Yedneku Worku, a manager at the Shola Branch, has mixed feelings about last year's performance, marked by solid deposit mobilization and challenging share sales.
Customers provided AdIB 61.1pc of its resources in savings accounts, 33.1pc in checking accounts, and 5.8pc in time deposits. Interest on loans and investments in central bank bonds increased by 25pc to 822 million Br, while service charges and commission earnings increased by 15.5pc to 419.8 million Br. Income from foreign currency dealing reached 203.72 million Br, a 73pc increase from the previous year, opposite the industry's trend.
AdIB disbursed loans and advances of 6.03 billion Br, a 34.3pc increase, and mobilized deposits of 7.75 billion Br, a 23.4pc growth.

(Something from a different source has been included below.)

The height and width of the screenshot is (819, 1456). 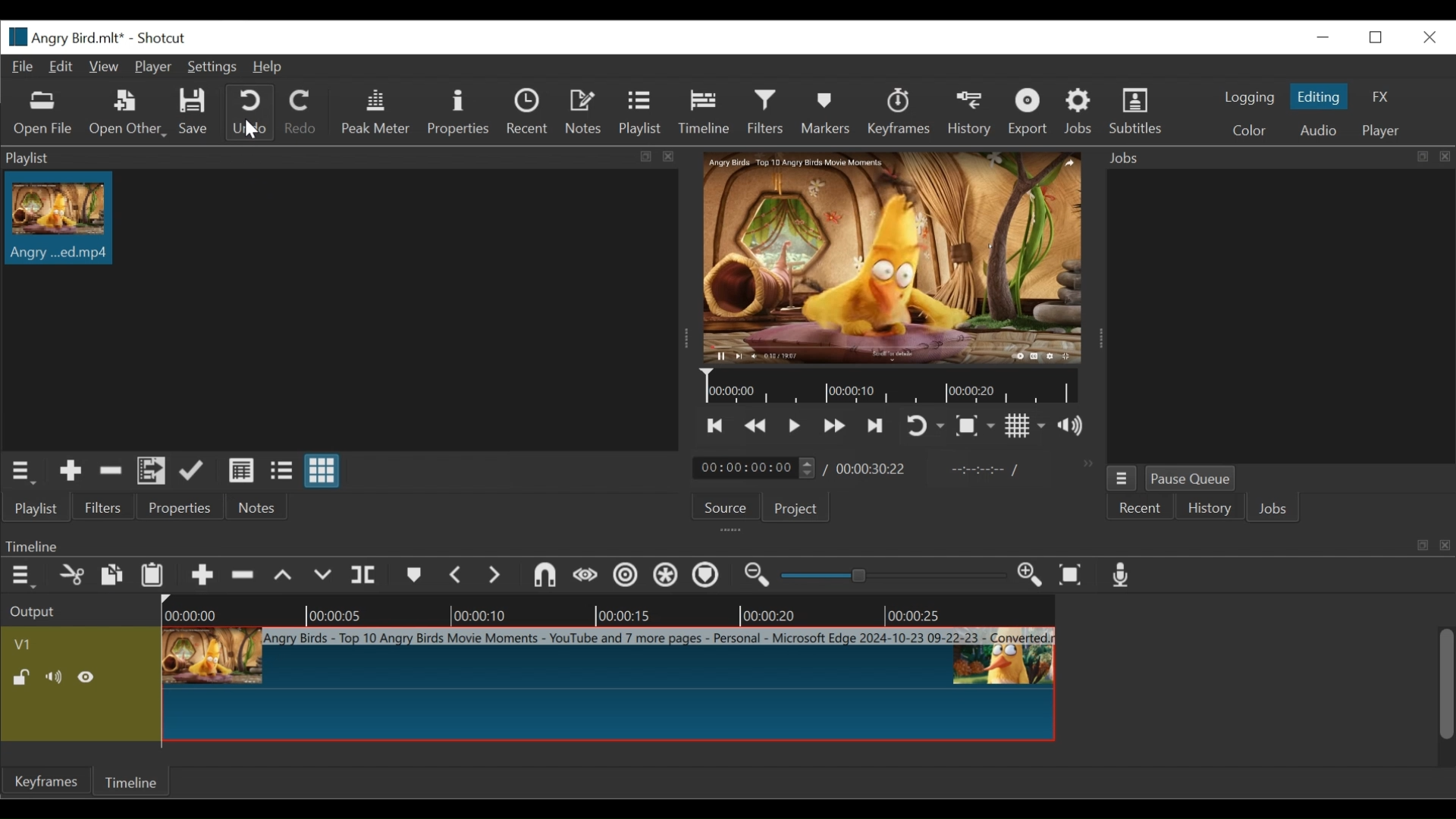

Despite the improvement, the Bank still trailed behind Abay's 26.5 billion Br, Enat's 11.21 billion Br, and Debub Global's 9.35 billion Br.
Experts such as Abdulmenan suggest that AdIB should emphasise loan diversification and credit risk management more.

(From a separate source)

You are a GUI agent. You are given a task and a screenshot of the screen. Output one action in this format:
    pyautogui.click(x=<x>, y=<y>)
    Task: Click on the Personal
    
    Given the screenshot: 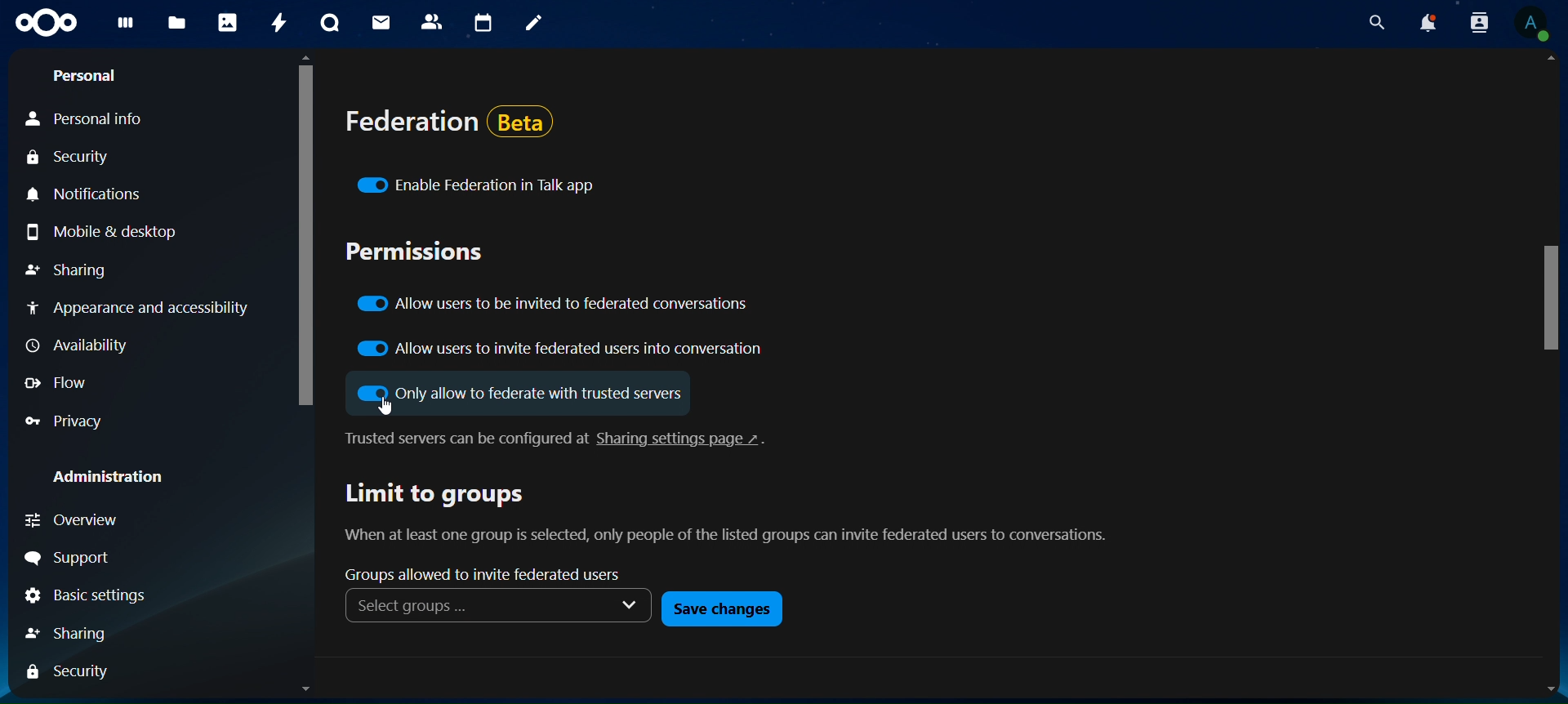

The Bank's loan-to-deposit ratio increased to 77pc, well below the industry average of 86.6pc. Loans and advances accounted for 60pc of the Bank's total assets, with 65.9pc of those loans concentrated in the commercial and international trade sectors. According to analysts, this concentration may expose the Bank to significant sector-specific risks, impacting its overall performance.
Agriculture, manufacturing, construction, and export sectors accounted for 3.3pc, 7.9pc, 15pc, and 47pc of the Bank's loan portfolio, respectively. The Bank's non-performing loans (NPL) ratio increased to 3.2pc, one percentage point lower than the industry's average of 4.2pc. Industry experts recommend AdIB diversify its loan portfolio to reduce potential risks.
The Bank's liquid assets to total assets ratio stood at 15.3pc, lower than the industry's average of 18.5pc. While its liquidity position is below the industry average, it remains within the regulatory requirements.
AdIB has been striving to keep pace with its competitors in digital transformation, investing in digital channels such as mobile, internet, and agent banking services to expand its reach and improve customer experience. However, experts argue that there is room for improvement in the Bank's digital offerings to stay competitive in the rapidly evolving financial landscape.
To bolster its growth and competitiveness, AdIB should focus on strengthening its operational efficiency, risk management, and financial performance, according to Abdulmenan.